### [Page extract]
As of the 2020 census, Leon had a population of 74. The median age was 46.0 years. 28.4% of residents were under the age of 18 and 28.4% of residents were 65 years of age or older. For every 100 females there were 111.4 males, and for every 100 females age 18 and over there were 140.9 males age 18 and over.

0.0% of residents lived in urban areas, while 100.0% lived in rural areas.

There were 32 households in Leon, of which 50.0% had children under the age of 18 living in them. Of all households, 34.4% were married-couple households, 31.3% were households with a male householder and no spouse or partner present, and 18.8% were households with a female householder and no spouse or partner present. About 15.7% of all households were made up of individuals and 15.7% had someone living alone who was 65 years of age or older.

There were 42 housing units, of which 23.8% were vacant. The homeowner vacancy rate was 3.3% and the rental vacancy rate was 37.5%.

### [Records]
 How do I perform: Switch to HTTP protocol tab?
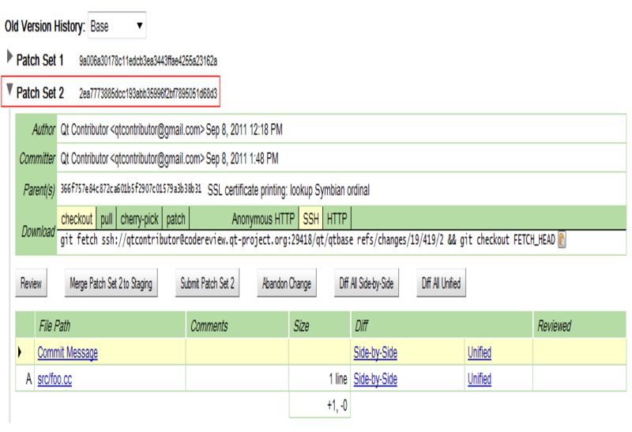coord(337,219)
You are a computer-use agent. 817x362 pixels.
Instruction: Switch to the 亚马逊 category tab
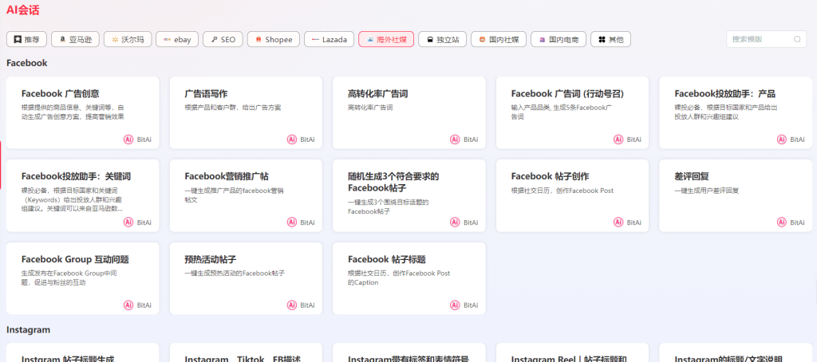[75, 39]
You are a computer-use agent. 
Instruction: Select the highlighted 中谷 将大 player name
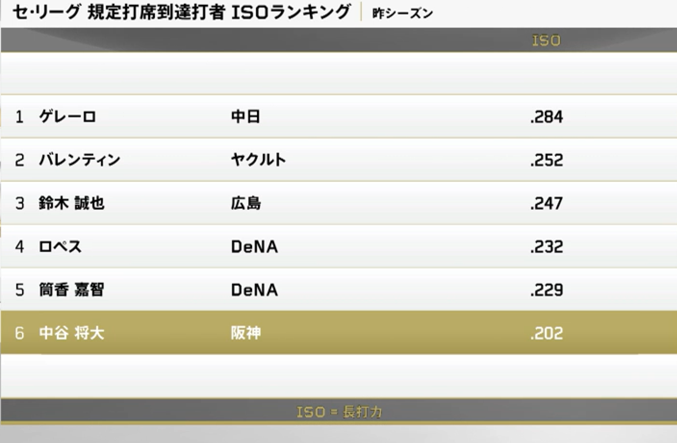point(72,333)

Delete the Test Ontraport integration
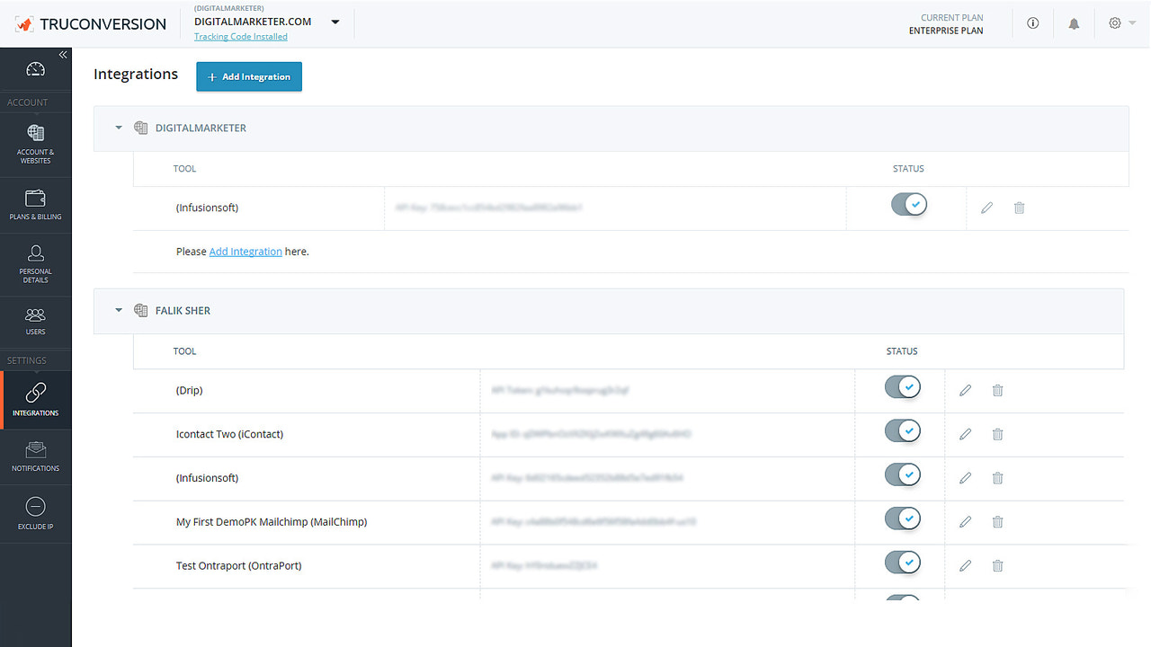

==

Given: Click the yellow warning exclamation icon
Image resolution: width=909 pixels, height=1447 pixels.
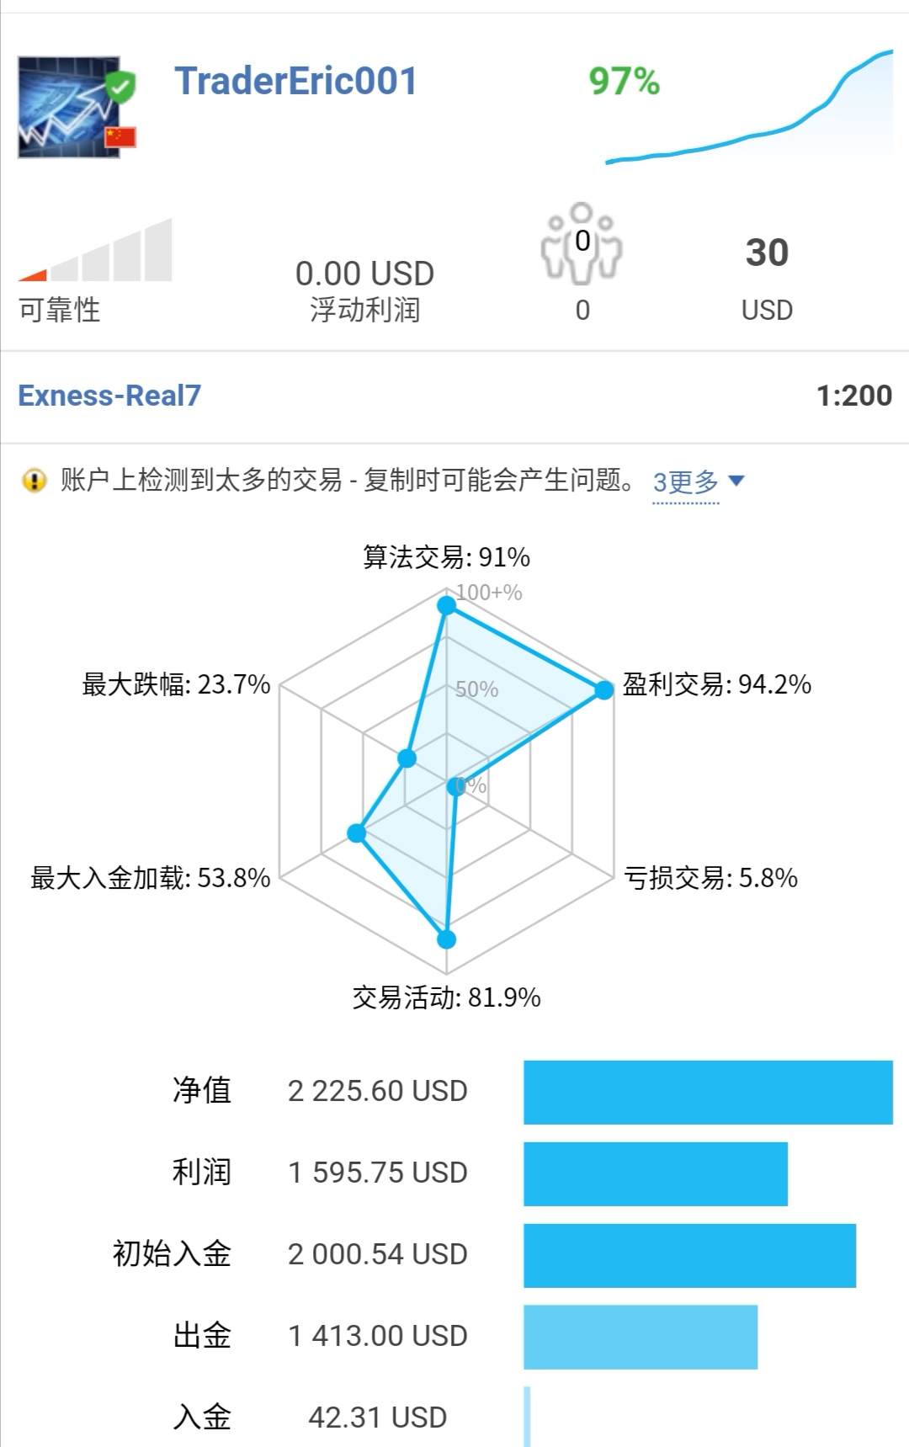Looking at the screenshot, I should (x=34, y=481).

* * *

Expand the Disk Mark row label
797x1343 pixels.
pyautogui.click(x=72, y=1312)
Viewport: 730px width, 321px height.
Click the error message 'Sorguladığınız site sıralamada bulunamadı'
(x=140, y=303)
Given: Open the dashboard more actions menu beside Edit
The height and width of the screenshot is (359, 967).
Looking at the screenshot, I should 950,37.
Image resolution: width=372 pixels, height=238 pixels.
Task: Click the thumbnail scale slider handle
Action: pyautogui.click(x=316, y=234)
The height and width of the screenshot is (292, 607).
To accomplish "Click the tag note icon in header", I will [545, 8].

### [Activity A]
In the Leon census text, how many housing units were there and what percentage of them were vacant?
### [Activity B]
Summarize the Leon census text in two sentences.

### [Your response A]
There were 42 housing units, and 23.8% of them were vacant.

### [Your response B]
As of the 2020 census, Leon had a population of 74 with a median age of 46.0 years, and 100.0% of residents lived in rural areas. It had 32 households, 50.0% of which had children under 18, and 23.8% of its 42 housing units were vacant.